* _Work instructions_
Reproduce the records below, swapping "GUI agent" for "interface agent" and leaving everything else unchanged.

* _Task data_

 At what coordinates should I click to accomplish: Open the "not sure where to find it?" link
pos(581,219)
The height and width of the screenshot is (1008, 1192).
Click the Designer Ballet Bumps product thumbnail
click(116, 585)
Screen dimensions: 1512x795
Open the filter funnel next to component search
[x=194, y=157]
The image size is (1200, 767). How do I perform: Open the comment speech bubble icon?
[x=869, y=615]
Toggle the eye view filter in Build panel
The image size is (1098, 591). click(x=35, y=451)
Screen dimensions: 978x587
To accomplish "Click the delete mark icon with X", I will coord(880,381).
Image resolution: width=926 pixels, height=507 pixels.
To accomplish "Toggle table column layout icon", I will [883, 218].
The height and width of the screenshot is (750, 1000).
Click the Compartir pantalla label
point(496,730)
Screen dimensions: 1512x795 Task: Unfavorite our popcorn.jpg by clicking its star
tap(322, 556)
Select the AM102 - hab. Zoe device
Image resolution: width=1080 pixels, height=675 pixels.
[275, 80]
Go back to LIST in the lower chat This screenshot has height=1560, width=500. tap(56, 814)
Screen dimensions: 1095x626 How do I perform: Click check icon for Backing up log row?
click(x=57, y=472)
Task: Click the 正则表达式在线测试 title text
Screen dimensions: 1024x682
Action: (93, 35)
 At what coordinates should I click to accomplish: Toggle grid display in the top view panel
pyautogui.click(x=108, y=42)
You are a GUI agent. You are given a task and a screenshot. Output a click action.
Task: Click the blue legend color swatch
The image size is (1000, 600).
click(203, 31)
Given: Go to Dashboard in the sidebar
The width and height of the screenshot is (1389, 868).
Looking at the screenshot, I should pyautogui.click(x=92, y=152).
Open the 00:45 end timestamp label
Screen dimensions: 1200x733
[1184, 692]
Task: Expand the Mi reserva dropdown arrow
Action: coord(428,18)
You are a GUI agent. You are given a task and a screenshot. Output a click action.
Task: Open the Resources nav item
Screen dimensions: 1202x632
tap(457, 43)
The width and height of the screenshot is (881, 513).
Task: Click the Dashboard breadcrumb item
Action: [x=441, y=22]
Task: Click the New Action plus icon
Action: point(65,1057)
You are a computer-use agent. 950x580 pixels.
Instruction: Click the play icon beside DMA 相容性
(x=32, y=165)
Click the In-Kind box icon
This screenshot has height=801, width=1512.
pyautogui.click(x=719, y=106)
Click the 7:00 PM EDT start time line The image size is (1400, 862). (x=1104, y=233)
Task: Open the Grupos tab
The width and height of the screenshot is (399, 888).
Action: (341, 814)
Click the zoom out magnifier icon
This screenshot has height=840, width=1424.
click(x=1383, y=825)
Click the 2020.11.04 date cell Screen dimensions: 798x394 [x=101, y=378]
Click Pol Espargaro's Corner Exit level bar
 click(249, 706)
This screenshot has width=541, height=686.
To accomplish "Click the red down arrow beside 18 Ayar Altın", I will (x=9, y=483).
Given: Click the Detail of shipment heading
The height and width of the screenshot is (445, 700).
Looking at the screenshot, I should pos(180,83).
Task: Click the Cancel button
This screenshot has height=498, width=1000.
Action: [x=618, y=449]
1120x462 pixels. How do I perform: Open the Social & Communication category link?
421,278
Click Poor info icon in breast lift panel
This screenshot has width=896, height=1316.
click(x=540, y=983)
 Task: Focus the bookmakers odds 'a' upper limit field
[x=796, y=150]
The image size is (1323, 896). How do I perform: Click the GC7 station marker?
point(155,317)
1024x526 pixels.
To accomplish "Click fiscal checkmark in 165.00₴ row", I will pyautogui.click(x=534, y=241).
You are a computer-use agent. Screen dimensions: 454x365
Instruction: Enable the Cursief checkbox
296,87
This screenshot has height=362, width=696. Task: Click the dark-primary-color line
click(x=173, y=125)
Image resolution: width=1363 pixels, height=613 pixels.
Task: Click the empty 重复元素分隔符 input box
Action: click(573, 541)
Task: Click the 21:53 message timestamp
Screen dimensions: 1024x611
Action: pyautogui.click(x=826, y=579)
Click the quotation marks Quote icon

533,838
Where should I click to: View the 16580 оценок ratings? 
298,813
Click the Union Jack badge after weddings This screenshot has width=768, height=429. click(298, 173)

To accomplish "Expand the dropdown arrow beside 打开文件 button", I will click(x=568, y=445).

* _Answer for this exercise_
 At what coordinates should I click to accomplish: Open the "not sure where to find it?" link
pos(581,219)
The height and width of the screenshot is (1008, 1192).
Click the Designer Ballet Bumps product thumbnail
click(116, 585)
Screen dimensions: 1512x795
Open the filter funnel next to component search
[x=194, y=157]
The image size is (1200, 767). How do I perform: Open the comment speech bubble icon?
[x=869, y=615]
Toggle the eye view filter in Build panel
The image size is (1098, 591). click(x=35, y=451)
Screen dimensions: 978x587
To accomplish "Click the delete mark icon with X", I will coord(880,381).
Image resolution: width=926 pixels, height=507 pixels.
To accomplish "Toggle table column layout icon", I will [883, 218].
The height and width of the screenshot is (750, 1000).
Click the Compartir pantalla label
point(496,730)
Screen dimensions: 1512x795 Task: Unfavorite our popcorn.jpg by clicking its star
tap(322, 556)
Select the AM102 - hab. Zoe device
Image resolution: width=1080 pixels, height=675 pixels.
[275, 80]
Go back to LIST in the lower chat This screenshot has height=1560, width=500. tap(56, 814)
Screen dimensions: 1095x626 How do I perform: Click check icon for Backing up log row?
click(x=57, y=472)
Task: Click the 正则表达式在线测试 title text
Screen dimensions: 1024x682
Action: (93, 35)
 At what coordinates should I click to accomplish: Toggle grid display in the top view panel
pyautogui.click(x=108, y=42)
You are a interface agent. You are given a task and a screenshot. Output a click action.
Task: Click the blue legend color swatch
The image size is (1000, 600).
click(203, 31)
Given: Go to Dashboard in the sidebar
The width and height of the screenshot is (1389, 868).
Looking at the screenshot, I should pyautogui.click(x=92, y=152).
Open the 00:45 end timestamp label
Screen dimensions: 1200x733
[1184, 692]
Task: Expand the Mi reserva dropdown arrow
Action: coord(428,18)
You are a interface agent. You are given a task and a screenshot. Output a click action.
Task: Open the Resources nav item
Screen dimensions: 1202x632
tap(457, 43)
The width and height of the screenshot is (881, 513).
Task: Click the Dashboard breadcrumb item
Action: [x=441, y=22]
Task: Click the New Action plus icon
Action: point(65,1057)
You are a computer-use agent. 950x580 pixels.
Instruction: Click the play icon beside DMA 相容性
(x=32, y=165)
Click the In-Kind box icon
This screenshot has height=801, width=1512.
pyautogui.click(x=719, y=106)
Click the 7:00 PM EDT start time line The image size is (1400, 862). (x=1104, y=233)
Task: Open the Grupos tab
The width and height of the screenshot is (399, 888).
Action: (341, 814)
Click the zoom out magnifier icon
This screenshot has height=840, width=1424.
click(x=1383, y=825)
Click the 2020.11.04 date cell Screen dimensions: 798x394 [x=101, y=378]
Click Pol Espargaro's Corner Exit level bar
 click(249, 706)
This screenshot has width=541, height=686.
To accomplish "Click the red down arrow beside 18 Ayar Altın", I will (x=9, y=483).
Given: Click the Detail of shipment heading
The height and width of the screenshot is (445, 700).
Looking at the screenshot, I should pos(180,83).
Task: Click the Cancel button
This screenshot has height=498, width=1000.
Action: [x=618, y=449]
1120x462 pixels. How do I perform: Open the Social & Communication category link?
421,278
Click Poor info icon in breast lift panel
This screenshot has width=896, height=1316.
click(x=540, y=983)
 Task: Focus the bookmakers odds 'a' upper limit field
[x=796, y=150]
The image size is (1323, 896). How do I perform: Click the GC7 station marker?
point(155,317)
1024x526 pixels.
To accomplish "Click fiscal checkmark in 165.00₴ row", I will pyautogui.click(x=534, y=241).
You are a computer-use agent. Screen dimensions: 454x365
Instruction: Enable the Cursief checkbox
296,87
This screenshot has height=362, width=696. Task: Click the dark-primary-color line
click(x=173, y=125)
Image resolution: width=1363 pixels, height=613 pixels.
Task: Click the empty 重复元素分隔符 input box
Action: click(573, 541)
Task: Click the 21:53 message timestamp
Screen dimensions: 1024x611
Action: pyautogui.click(x=826, y=579)
Click the quotation marks Quote icon

533,838
Where should I click to: View the 16580 оценок ratings? 
298,813
Click the Union Jack badge after weddings This screenshot has width=768, height=429. click(298, 173)

To accomplish "Expand the dropdown arrow beside 打开文件 button", I will click(x=568, y=445).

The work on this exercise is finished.